La division de la propriété et surtout la transformation du sentiment religieux devaient fatalement rétrécir le champ de l’art, et c’est en effet ce qui est arrivé : l’invention a fait place à l’imitation. À Dieu ne plaise que j’entreprenne de rabaisser les artistes flamands et hollandais, qui ont poussé si loin le talent d’imitation ! Je sais ce qu’ils valent, et je n’hésiterai jamais à proclamer leur mérite. Loin de vouloir les déprécier, je pense que leurs panégyristes et ceux qui prétendent suivre leurs traces ne comprennent pas pleinement le sens et la portée de leurs œuvres. Ni l’école flamande, ni l’école hollandaise ne se sont proposé l’imitation pure, l’imitation littérale de la nature. Ceux qui le croient, et le nombre en est grand, ne les ont pas étudiées avec un soin assez soutenu. Ni Ruysdael, ni Wouwermans, pas plus que Rubens et Rembrandt, n’ont renoncé à l’exercice de l’imagination dans la pratique de la peinture; on peut le dire, on peut l’affirmer, on ne réussira jamais à le démontrer, et pourtant c’est au nom des écoles flamande et hollandaise que l’imitation pure envahit aujourd’hui le domaine de l’art. Qu’on prenne les Néréides de Rubens ou les Chênes de Ruysdael, et qu’on essaie de retrouver dans la nature les types de ces admirables ouvrages : je ne demande pas d’autre preuve aux partisans obstinés de l’imitation.

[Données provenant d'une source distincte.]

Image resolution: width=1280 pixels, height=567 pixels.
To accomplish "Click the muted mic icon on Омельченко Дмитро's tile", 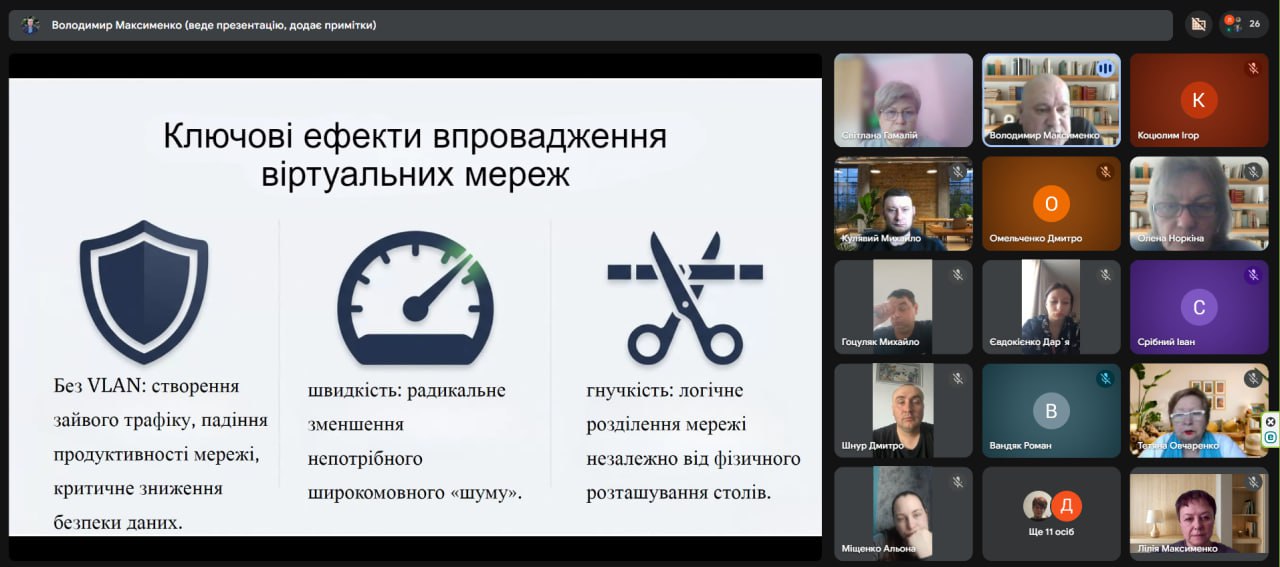I will [1105, 172].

Comment la dispersion de la richesse et la transformation du sentiment religieux ont-elles amené le règne de l’imitation, qui n’est, à proprement parler, que l’enfance de l’art? La question n’est pas difficile à résoudre. Pour peu qu’on prenne la peine d’examiner ces deux faits, on conçoit qu’ils devaient tarir deux sources d’inspiration, ou du moins en détourner les peintres et les statuaires. Que voyons-nous dans le passé? à quels souvenirs s’adressent les peintres les plus habiles pour l’exercice et le développement de leur génie? Se contentent-ils de retracer la nature qu’ils ont devant les yeux? n "interrogent-ils pas les traditions historiques et religieuses? Mais pour choisir, pour traiter de pareils thèmes, il faut du loisir et de l’espace. La division de la richesse a rétréci l’espace; la transformation du sentiment religieux a rétréci le champ de la pensée chez le peintre et chez le spectateur.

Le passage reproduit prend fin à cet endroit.